Disinformation has long been a persistent problem, but as a focus for startups, would-be customers, and investors, projects to tackle it have waxed and waned. LetsData also found that funding for its efforts didn’t come immediately. Initially, the startup was bootstrapped, relying on revenues from those first contracts from government organisations and partnerships. Then, the first outside funding came from Startup Wise Guys, which funded the next generation of its product. Finally, as business grew, it raised a pre-seed round of $1.6 million, led by Polish VC SMOK Ventures and followed by Startup Wise Guys, Tilia Impact Ventures, 1991 Ventures, Wayra, and angel investors Marty Krátký-Katz and Pavel Bobosikov.
“Raising is confusing,” he said. “We made lots of mistakes on how we were approaching it. But luckily, we had very strong revenue traction, so despite all of the things that we did wrong, we are still able to close.”
In the interest of those following in his founder footsteps he shared his mistakes and what he learned from raising his first round:
- Don’t have twenty people ready to follow “on standby” while you are still securing the lead investor. “While they are waiting, they are losing their conviction,” he said.
- Fundraising is not the same as going through a loan process.
- Show traction, but also show more. “I don’t think it’s a good idea to build all of your story on the revenues alone,” he warned.
- What are the convictions of your founders? Who is your team? That’s the key thing investors want to know, he added.
The disinformation spread
Disinformation these days is part and parcel of modern warfare, he said.
“Ukraine is a good example of how the information operation and warfare work together,” said Kusyy, explaining how Russian adversaries use influencing operations to carry out a one-two punch. “When, for example, you have an attack on energy infrastructure, a few days before the attack, you will see lots of new accounts appearing on social media channels like Facebook, Telegram and so on.
“They will start posting different, confusing messages, like, ‘Oh, the government fucked up again.

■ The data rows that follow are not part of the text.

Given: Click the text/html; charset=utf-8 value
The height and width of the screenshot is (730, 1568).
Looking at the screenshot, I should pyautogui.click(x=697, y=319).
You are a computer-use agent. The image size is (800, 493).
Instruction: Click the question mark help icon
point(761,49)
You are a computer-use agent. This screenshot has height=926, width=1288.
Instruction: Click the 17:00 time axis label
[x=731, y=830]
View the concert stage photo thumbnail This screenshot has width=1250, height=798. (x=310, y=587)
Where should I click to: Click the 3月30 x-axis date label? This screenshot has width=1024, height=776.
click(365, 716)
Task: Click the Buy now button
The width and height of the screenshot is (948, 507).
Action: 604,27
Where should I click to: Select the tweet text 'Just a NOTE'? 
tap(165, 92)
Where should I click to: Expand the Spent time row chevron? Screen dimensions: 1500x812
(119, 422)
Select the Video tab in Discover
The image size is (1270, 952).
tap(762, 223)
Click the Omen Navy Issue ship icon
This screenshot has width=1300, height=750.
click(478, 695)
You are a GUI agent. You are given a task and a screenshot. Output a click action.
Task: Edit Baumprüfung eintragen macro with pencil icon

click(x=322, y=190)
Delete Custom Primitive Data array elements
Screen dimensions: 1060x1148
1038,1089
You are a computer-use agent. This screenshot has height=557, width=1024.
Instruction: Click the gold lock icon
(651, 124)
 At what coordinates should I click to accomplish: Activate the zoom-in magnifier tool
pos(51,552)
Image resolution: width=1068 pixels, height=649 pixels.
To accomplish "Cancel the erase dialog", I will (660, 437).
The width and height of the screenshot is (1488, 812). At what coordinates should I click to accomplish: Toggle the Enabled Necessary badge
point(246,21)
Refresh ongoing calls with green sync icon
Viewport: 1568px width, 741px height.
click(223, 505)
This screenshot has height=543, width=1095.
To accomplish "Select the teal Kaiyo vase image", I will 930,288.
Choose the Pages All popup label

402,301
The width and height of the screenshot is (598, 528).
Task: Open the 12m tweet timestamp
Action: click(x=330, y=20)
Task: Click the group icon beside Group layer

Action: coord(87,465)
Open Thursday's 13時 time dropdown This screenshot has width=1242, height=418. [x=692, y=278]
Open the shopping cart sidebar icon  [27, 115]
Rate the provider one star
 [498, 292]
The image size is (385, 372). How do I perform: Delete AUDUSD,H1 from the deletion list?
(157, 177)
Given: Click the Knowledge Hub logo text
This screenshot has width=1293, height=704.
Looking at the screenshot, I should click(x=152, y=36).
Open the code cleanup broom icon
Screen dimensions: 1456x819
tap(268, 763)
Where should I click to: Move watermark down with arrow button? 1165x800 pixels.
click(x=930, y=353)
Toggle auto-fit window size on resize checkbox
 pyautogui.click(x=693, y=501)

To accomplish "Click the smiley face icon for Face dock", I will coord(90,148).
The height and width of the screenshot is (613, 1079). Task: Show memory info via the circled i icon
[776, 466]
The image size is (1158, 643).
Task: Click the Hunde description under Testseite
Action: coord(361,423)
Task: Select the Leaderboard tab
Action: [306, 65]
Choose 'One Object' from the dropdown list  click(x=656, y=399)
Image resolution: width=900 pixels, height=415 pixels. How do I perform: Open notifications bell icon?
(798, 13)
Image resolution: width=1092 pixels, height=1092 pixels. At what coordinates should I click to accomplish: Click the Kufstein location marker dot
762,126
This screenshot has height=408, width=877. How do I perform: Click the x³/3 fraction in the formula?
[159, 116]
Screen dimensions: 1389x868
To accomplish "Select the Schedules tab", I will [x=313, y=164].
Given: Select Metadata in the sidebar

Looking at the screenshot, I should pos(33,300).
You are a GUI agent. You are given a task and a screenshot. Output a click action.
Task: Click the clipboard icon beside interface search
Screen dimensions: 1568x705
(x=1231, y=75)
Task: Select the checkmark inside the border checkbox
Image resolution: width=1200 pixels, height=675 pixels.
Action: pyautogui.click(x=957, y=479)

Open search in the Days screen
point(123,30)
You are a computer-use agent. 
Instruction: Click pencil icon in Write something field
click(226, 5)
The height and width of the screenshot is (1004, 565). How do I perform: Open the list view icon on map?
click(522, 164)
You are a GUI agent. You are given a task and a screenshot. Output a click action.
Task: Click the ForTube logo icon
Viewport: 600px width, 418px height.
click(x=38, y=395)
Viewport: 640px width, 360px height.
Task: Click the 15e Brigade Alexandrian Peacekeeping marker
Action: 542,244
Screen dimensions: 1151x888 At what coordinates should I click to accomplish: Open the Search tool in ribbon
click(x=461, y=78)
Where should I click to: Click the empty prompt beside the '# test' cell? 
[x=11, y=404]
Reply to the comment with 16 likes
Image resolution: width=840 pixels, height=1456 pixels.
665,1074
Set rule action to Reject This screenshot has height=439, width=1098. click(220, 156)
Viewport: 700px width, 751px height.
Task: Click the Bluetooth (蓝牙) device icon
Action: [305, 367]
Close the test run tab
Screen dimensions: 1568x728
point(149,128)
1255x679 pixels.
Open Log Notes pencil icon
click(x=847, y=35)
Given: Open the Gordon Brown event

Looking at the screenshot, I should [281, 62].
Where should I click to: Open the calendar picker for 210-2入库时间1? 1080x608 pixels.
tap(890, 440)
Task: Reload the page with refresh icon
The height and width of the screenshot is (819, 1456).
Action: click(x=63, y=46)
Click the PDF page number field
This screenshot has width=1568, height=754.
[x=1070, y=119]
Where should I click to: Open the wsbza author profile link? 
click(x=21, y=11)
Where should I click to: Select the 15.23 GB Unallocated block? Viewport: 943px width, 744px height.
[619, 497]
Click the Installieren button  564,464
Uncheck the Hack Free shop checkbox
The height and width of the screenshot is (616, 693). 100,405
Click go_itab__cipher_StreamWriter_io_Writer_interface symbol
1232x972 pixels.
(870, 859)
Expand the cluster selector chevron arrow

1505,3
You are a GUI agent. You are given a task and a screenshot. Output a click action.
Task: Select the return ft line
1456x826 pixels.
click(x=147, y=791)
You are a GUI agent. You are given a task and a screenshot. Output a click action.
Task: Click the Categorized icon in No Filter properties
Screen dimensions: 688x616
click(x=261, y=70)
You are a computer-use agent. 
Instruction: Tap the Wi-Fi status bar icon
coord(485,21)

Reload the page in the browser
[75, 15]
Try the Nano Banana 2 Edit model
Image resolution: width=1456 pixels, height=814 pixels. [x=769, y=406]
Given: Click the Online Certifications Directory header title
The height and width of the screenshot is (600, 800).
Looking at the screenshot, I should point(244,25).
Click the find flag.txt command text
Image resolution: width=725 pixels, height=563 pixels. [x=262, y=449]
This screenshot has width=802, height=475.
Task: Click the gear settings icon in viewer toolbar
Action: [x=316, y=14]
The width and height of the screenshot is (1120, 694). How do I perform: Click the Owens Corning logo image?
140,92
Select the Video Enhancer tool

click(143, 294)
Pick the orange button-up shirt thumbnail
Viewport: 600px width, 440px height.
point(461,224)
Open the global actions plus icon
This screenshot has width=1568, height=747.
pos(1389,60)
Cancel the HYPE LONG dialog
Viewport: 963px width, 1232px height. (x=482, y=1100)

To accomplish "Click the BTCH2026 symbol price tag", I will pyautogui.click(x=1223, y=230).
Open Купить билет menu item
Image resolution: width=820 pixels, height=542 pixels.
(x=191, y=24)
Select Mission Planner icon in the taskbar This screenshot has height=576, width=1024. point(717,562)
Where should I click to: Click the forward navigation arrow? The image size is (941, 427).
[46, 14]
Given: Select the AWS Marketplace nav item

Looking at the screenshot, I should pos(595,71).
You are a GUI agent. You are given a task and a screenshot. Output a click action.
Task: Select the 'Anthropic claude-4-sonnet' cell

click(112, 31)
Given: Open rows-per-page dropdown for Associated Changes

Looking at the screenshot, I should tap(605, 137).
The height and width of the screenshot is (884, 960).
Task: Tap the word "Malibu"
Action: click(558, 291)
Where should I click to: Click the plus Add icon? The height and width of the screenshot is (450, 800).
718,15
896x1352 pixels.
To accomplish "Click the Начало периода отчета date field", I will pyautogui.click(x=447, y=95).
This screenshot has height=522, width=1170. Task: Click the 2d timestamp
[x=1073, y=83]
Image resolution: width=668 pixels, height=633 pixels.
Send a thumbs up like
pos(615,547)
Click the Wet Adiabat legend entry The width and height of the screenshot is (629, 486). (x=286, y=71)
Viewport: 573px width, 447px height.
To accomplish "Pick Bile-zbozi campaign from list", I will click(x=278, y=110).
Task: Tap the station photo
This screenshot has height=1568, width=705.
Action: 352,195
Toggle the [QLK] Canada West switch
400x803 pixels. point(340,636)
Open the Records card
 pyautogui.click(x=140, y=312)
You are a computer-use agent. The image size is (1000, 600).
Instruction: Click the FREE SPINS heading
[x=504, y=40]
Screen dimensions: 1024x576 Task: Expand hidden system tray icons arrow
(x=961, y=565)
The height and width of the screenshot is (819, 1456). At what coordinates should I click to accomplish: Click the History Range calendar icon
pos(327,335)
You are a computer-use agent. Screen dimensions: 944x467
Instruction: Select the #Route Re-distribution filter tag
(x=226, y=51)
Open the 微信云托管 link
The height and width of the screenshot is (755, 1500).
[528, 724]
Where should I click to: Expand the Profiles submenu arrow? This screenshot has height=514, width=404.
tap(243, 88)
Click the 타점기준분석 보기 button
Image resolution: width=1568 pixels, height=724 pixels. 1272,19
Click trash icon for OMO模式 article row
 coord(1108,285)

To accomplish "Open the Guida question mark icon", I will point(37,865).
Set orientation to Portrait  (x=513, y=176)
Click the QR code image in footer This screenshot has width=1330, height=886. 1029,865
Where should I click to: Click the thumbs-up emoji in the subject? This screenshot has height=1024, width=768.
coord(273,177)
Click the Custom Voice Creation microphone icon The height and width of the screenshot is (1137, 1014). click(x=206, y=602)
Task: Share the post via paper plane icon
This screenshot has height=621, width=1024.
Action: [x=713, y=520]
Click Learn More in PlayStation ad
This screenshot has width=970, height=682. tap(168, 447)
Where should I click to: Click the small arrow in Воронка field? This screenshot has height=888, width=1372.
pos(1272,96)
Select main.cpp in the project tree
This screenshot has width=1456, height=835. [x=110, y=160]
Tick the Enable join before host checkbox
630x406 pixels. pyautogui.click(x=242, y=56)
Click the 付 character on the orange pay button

There will probably be electricity cut offs because of the government – they steal all the money.
“Then, you have the attack itself, which would lead to the electricity cut offs. All of those accounts will start ‘amplifying the damage’, as we call it. For example, ‘Oh, but the mayor’s house, they have electricity and you don’t, because it’s a corrupt state.’ The fact is that you can see that it’s part of the same coordinated effort,” he said. “It’s a pre‑cursor of an attack” — then the electricity attack itself — “and then afterwards, amplification of the damage.”
Attacks in the private sector, meanwhile, tend to use impersonation. Lately LetsData caught no less than 700 pages that were launched overnight impersonating a CEO of a large bank. That attack underscores why and how disinformation tracking services might scale and need AI for assistance: A catch like this, across several media platforms, requires automated monitoring and alerts, since no human team could manually spot a surge of that kind in as timely a way.
When a situation like this occurs, LetsData alerts the target and provides them with evidence, data and context so that its team can escalate it themselves. He added that LetsData is working on a product to escalate responses on behalf of clients.
“We primarily consider ourselves dual-use because we have both the use cases in the government and defence,” he said, “but we also think it’s very important to work with private companies.”
That is because when it comes to tracking and stopping disinformation, there is strength in numbers, said Kusyy.
“The more organisations that have instruments to detect [activity] early and take it down, the more expensive it is to run a [disinfo] campaign. That’s why we think it’s important that both the private sector and the government get involved.”